Эта пасха для всех была как-то радостна по-особому: казалось, в самóм весеннем воздухе уже чувствовалось приближение желанной победы.

Помимо всего прочего, для меня, недавнего жителя пустыни, знакомство с новым распахнутым разнообразным зеленым миром было ошеломляющим.

Огромный парк начинался недалеко от нашего дома. Вдоль левого его края стоял длинный ряд могучих тополей – за стволом любого из них могла спрятаться, например, куча ребятни. Тропа под тополями то здесь, то там, словно гигантскими узловатыми пальцами, была схвачена-пересечена толстыми змееподобными корнями. Запрокинешь голову – высоко, под самым небом, едва разглядишь верхушки деревьев, будто не облака плывут мимо, а они, эти вершины, парят в небе. Глянешь на заскорузлую, всю в морщинах да глубоких бороздах, толстенную кору – и покажется, что старцы стояли на этой земле всегда.

«Деревья разговаривать не умеют». Ах, как жаль, что так устроено в мире!

Когда я в первый раз шел под этими тополями, я чувствовал себя таким махоньким и потерянным – и ощущение это не забылось и всплыло в памяти позже при чтении книг. Как хорошо я понимал страдания Маленького Мука, блуждавшего в дремучем лесу! Воображение мое рисовало наши тополя, непроходимые заросли терновника и ежевики – всё это сопровождало моих героев.

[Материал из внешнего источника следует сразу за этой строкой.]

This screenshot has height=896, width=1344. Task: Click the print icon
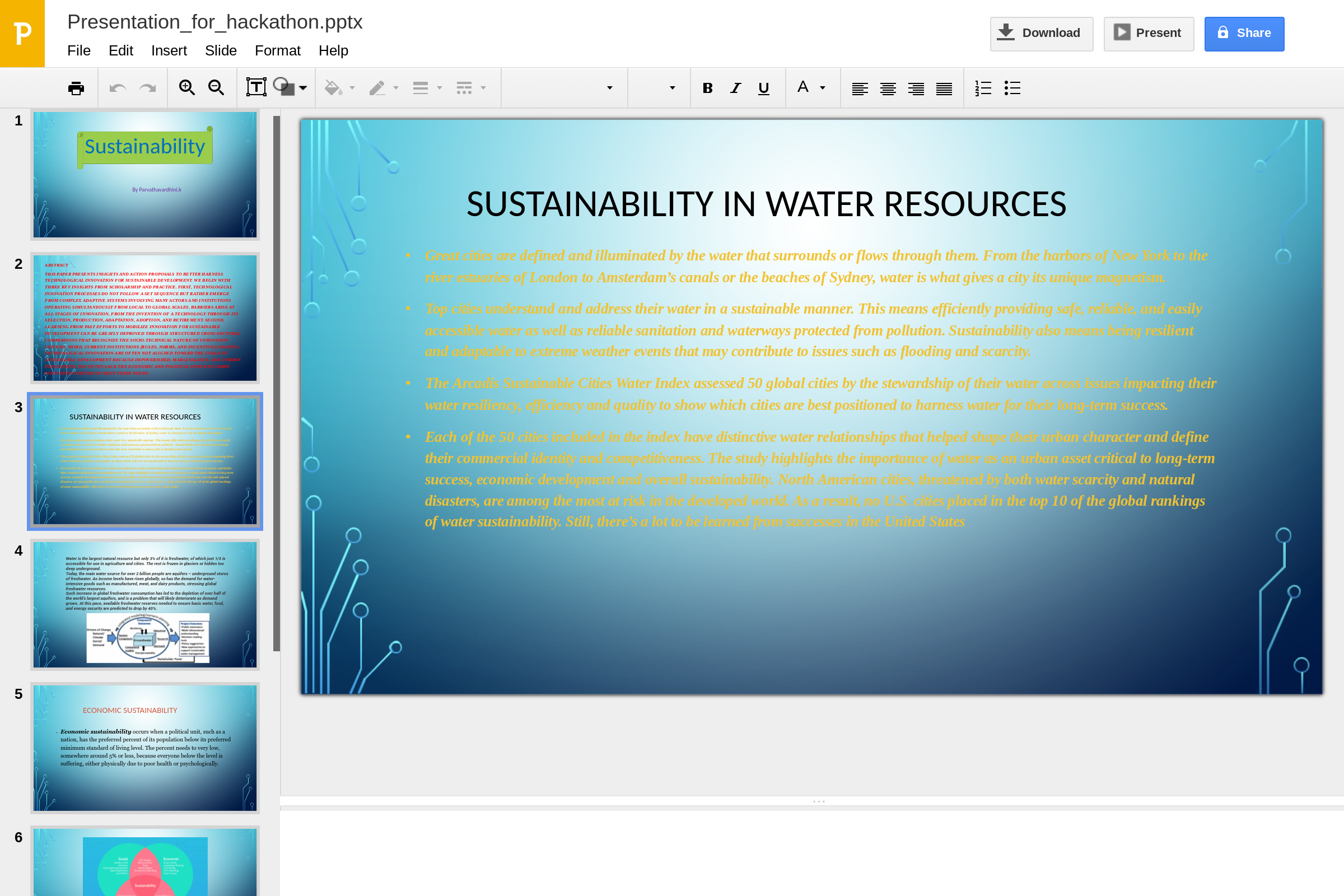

Спереди, по всему фронту парка, до самого пруда тянулся ров, над которым был вал, обсаженный вишнями – в разгар лета это был предмет нашего постоянного внимания. Удержаться от набегов нам, ребятне, было никак невозможно. Крадучись, перебраться через ров нам ничего не стоило, и вот они, уже под рукой… шершавые, с шишками янтарного клея, толстые стволы в густых кронах, будто густо обрызганных тёмными пятнышками – этими тёплыми, брызжущими соком, вишнями… Но этого было мало: за вишенником прятался фруктовый сад и тоже магнитом тянул нас, мелюзгу, к себе. Слухи, согласно которым старик-сторож стрелял в нарушителей солью, нас не останавливали.

Без сомнения, это был своего рода спорт. Набеги наши начинались уже при появлении зеленых, еще кислых на вкус, яблочек. Ах, как слодко было прятаться в зарослях неподалеку от какой-нибудь яблони, а потом что есть духу уносить ноги от сторожа, кубарем катиться в канаву и, выскочив из нее, нестись к спасительным сараям!

Не помню, как относился к подобным проделкам мой отец. Вряд ли для него это было тайной. Сторож гонял нас, как надоедливых птиц, но не было случая, чтобы кто-нибудь из нас пострадал.

Начавшийся сорок пятый год для нашей семьи был богат событиями. Пришло письмо от Володи – он заканчивал войну в Австрии. В письме была фотография с надписью: «Смотрите, вспоминайте и никогда не забывайте», а на снимке – курносый солдатик, гвардии рядовой, с худенькой грудью, украшенной медалями (лишь гораздо позже, став взрослым, я до конца осознал, что солдатику этому, всю войну пропахавшему на передовой, в полковой разведке – с ее постоянными, неизменно опасными, ночными вылазками за линию фронта, в тыл врага, – на тот момент было двадцать один год!). Эта замечательная весть совпала с возврашением домой матери – теперь уже насовсем. И эти два счастливых события были омрачены расставанием с мамой Таней – выйдя замуж, она уехала к мужу.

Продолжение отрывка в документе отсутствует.